Implementation of the program begins with teacher and administration training this summer, conducted by MicroSociety professional development staff. The license for the program costs nearly $100,000 over three years. This provides training at the school for all building administrators and faculty throughout the next three school years as well as support to help integrate the current curriculum with that of the MicroSociety program. MicroSociety also will produce annual reports on the school’s progress for these three years, and the district must employ a full or part time MicroSociety coordinator to administer the program.
The school that inspired Saginaw administrators to adopt the program last summer is William Davison Elementary School outside Hamtramck, where MicroSociety has been in place since 1993. Since adopting the program, Davison school has become both a National and State Blue Ribbon Award winner and has received the Michigan Golden Apple Award, both awards for student performance on standardized tests. According to recent data, 80 percent of schools that use MicroSociety show enhanced achievement in math, reading, and language arts—increases that are notably greater than the national average annual increase in those three areas.

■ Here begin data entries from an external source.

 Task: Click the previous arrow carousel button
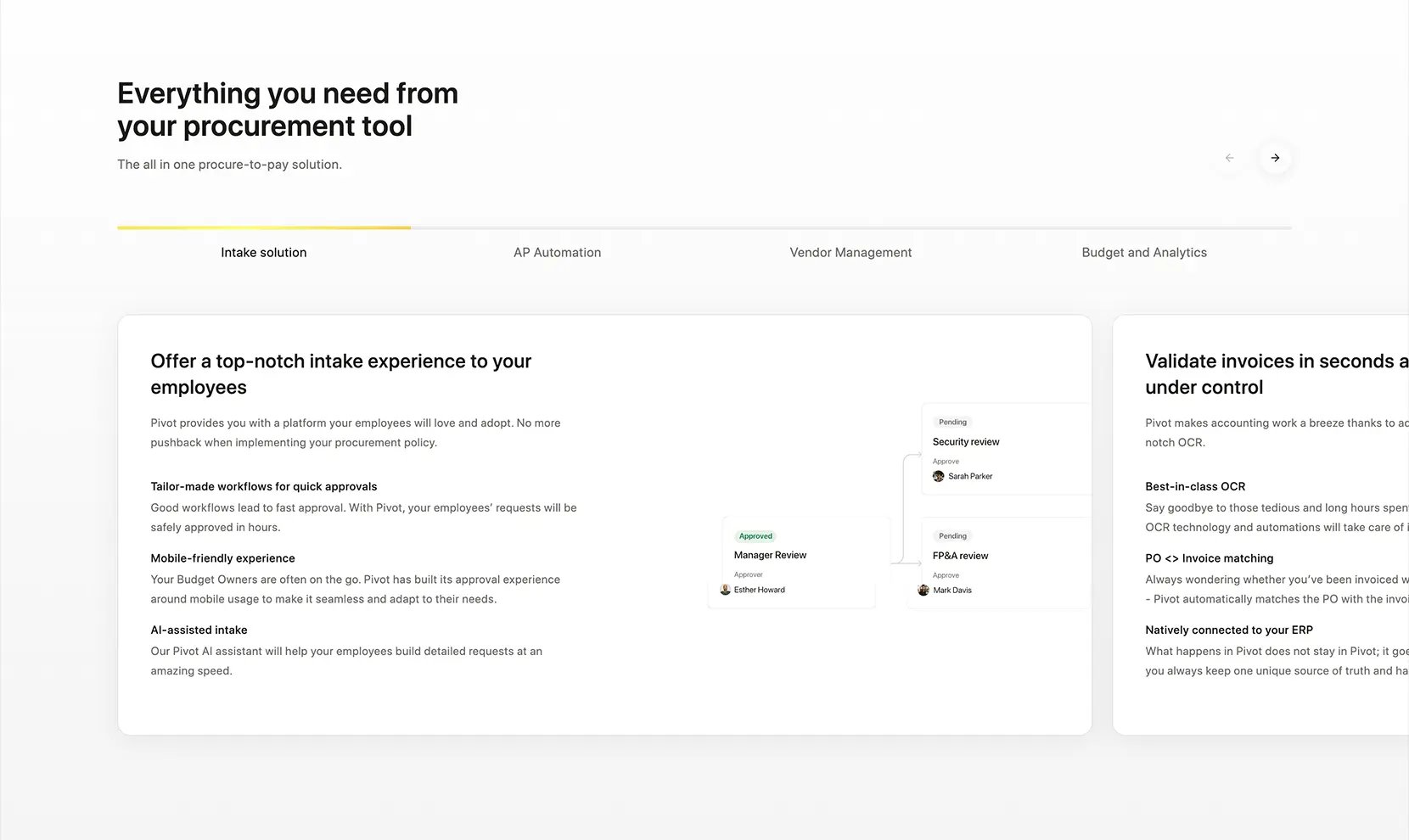click(1229, 158)
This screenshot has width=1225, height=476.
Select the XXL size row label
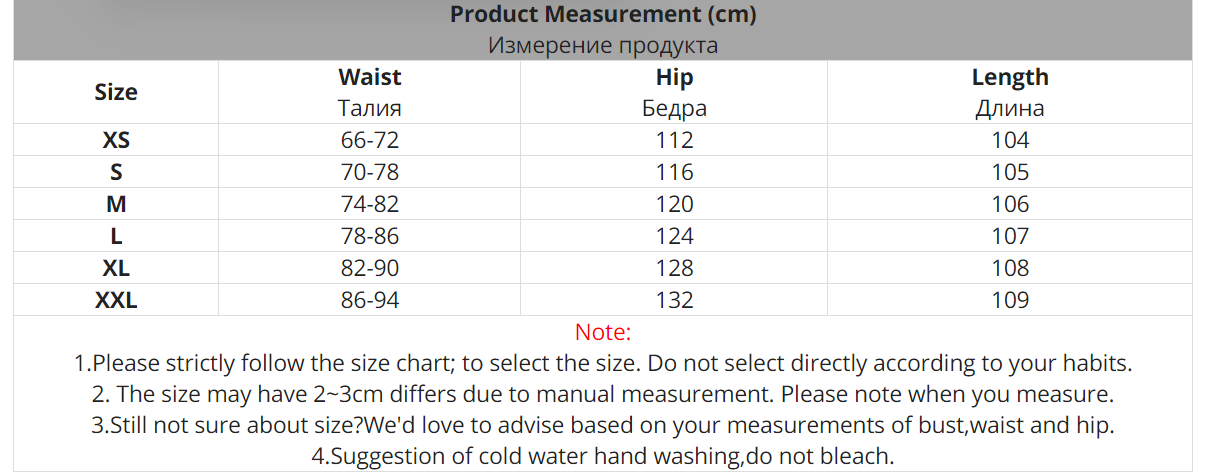pos(116,300)
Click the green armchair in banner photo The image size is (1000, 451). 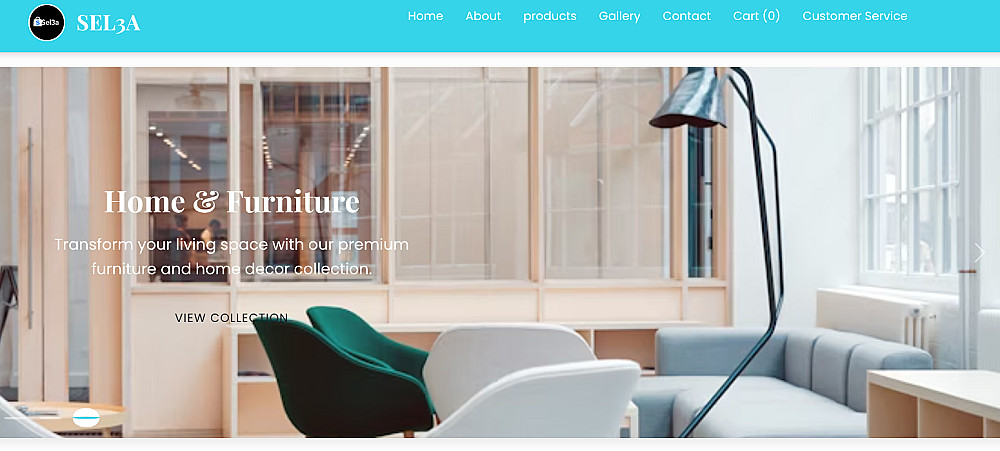tap(343, 372)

MicroSociety schools also have higher attendance rates and fewer disciplinary problems.
The Saginaw Board of Education recently approved a $5 million bond issue for construction to remodel the Arthur Eddy School and make it usable for elementary and middle-school students. Small classrooms will be made larger by removing walls, restrooms will be built closer to classrooms, a new media center will be built, and a new cafeteria will replace the swimming pool. Separate doors and drop-off areas for lower elementary, upper elementary, and middle school will be constructed to lighten morning and afternoon traffic congestion. Construction is expected to continue through the year but the school will still open this fall.

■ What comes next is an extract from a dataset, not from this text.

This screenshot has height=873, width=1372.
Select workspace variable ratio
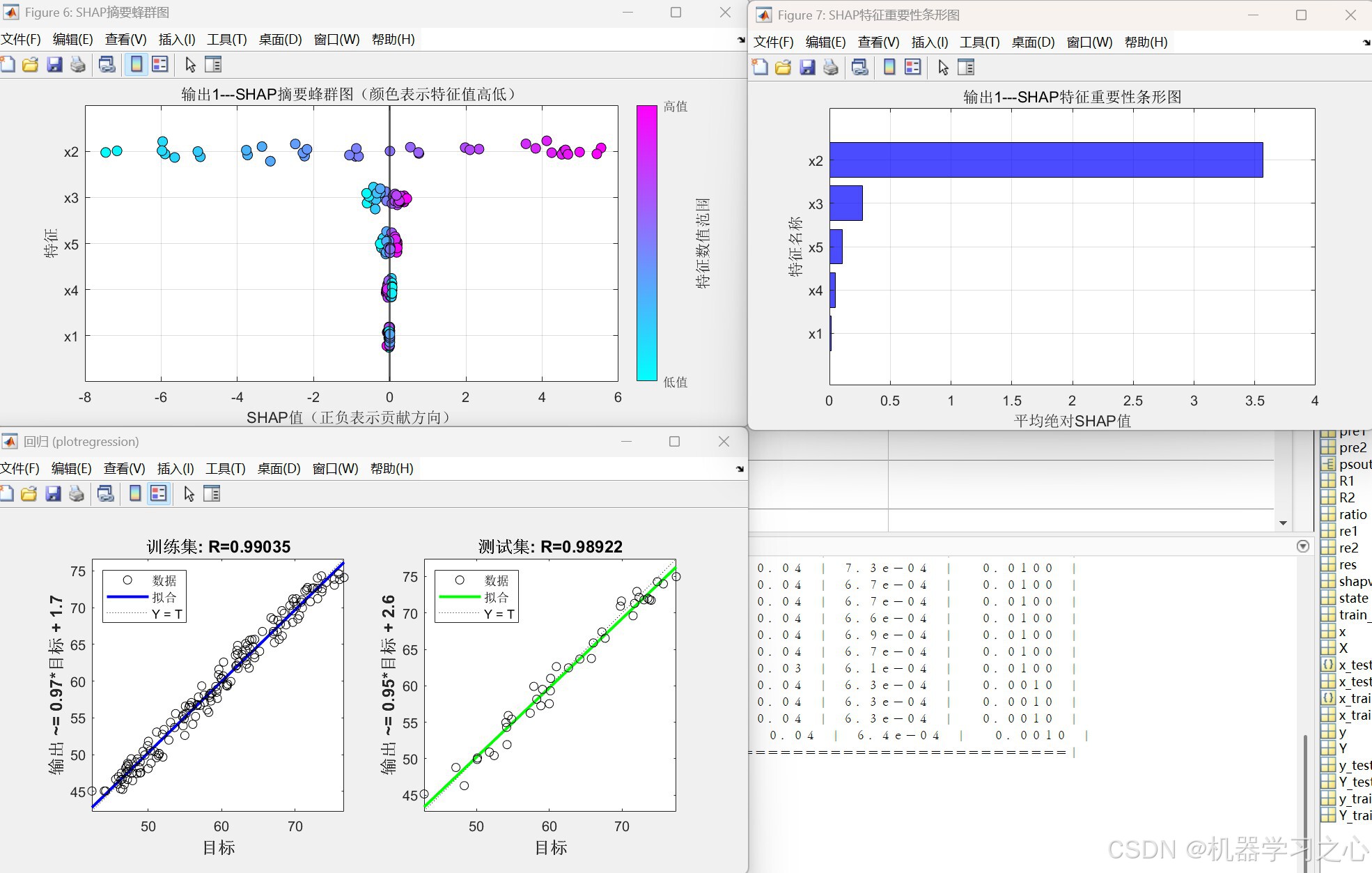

As with charter and private schools, students are not assigned to Eddy based on their neighborhood of residence. The Saginaw district’s goal was to attract from 250 to 300 students to the Arthur Eddy school this year, a goal that was reached July 12. Enrollment is open to any student in the district but is focused on bringing in new students from outside the district. The school does not charge tuition. The district is committed to providing transportation from other schools in the county so students can attend Arthur Eddy. The school will require students to wear uniforms, Superintendent Gerald D. Dawkins recently told the Saginaw News.
MicroSociety skeptics include wary parents, but negative comments are few. The concerns most discussed are the seemingly high cost of the program, the supposed interference with conventional education, and the inequality that the program might create between students in MicroSociety and those attending traditional schools within the district. But MicroSociety seems to be weathering this minor criticism and prospering.
When Michigan’s charter school and “schools-of-choice” laws were debated, the idea that passage would increase competition and force school districts to improve or lose students—and therefore funding—was one of the major arguments in favor of the measures. Saginaw board of education members have made it clear that the purpose of this new school is to directly compete with charter and private schools.
“We need to respond to the needs of our parents and children and give them some options within the school district,” says Gerald D. Dawkins, Saginaw’s superintendent of schools.